第二章 忌み者たちの出会い

第零話 聴衆のいない慟哭

 昔から、この里が嫌いだった。

 父を憎み、母を疎み、儂を蔑むこの里の連中が大嫌いだった。


 人が他人を好いて何が悪い。

 誰かにとやかく言われる謂れなどないはずだ。


 儂の生まれがなんだと言うのだ。

 子供は自身の血を選べぬ。生まれるべくして生まれる存在。そこに文句の付けようなどあろうものか。


 ……なにも、親を悪く言っている訳では無い。

 生まれた子供に罪はない――誰もが知っている考え方だ。それにも拘らず、一々罪を数え出す奴らが心底恨めしいだけである。


 それでも儂がこの里を離れなかったのは、偏に恨むべき対象が里に住む者であり、母の愛したこの里そのものに罪がないから。父の形見であるこの家を手放したくなかったから。そして、儂自身にこの里を飛び出せるほどの力がなかったからだ。


 そうしてのうのうと生きているうちに、齢はとうとう百五十を越えようとしている。


 物静かな――より正確に言うなら、辺りに誰一人として存在しない孤独な森の中、揺り椅子に腰掛け穏やかな日差しを浴びながら、そっと目を閉じた。

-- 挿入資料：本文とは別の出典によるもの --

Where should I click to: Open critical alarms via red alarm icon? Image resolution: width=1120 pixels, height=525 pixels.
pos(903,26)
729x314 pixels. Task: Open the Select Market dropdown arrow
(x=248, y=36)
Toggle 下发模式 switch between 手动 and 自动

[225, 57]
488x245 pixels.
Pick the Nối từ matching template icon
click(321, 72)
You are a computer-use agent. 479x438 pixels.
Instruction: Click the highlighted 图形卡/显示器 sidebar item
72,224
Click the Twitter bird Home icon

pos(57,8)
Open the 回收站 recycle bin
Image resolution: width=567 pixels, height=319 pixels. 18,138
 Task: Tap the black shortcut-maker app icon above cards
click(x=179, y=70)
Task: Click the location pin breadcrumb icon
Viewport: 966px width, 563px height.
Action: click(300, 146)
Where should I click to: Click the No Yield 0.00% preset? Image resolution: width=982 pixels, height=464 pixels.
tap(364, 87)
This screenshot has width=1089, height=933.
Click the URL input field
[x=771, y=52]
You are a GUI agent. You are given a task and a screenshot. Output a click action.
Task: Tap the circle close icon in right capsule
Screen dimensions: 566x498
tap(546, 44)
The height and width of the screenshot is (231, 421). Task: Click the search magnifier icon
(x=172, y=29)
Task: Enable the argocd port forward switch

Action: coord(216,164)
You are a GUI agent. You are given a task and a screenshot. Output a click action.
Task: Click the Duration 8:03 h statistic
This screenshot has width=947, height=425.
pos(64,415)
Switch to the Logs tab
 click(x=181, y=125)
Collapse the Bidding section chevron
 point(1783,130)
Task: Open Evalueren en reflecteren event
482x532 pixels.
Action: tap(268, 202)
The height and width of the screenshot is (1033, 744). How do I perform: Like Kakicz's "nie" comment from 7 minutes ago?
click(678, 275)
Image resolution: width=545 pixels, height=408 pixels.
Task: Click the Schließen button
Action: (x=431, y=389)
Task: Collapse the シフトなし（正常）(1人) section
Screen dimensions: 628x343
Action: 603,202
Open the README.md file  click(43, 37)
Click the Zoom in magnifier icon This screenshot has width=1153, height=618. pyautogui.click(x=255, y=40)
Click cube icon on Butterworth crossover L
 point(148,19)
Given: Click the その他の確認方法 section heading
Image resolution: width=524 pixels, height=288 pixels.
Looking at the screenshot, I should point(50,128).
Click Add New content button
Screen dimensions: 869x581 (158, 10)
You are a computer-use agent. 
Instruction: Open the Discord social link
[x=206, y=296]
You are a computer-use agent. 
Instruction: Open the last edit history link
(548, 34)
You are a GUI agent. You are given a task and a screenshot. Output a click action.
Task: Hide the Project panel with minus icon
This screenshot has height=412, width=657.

 風がフワリと頬を撫で、木々のざわめきが耳元で語りかけてくる。

 そんな美しき協奏曲を乱すように、異なる複数の足跡が不協和音を響かせた。


 予期していたノック音が鳴る。仕方なしに重い腰を上げ、扉の前まで儂は歩いた。

 今更取られて困る物もないため、覗き穴などを見ることもなくドアノブに手をかける。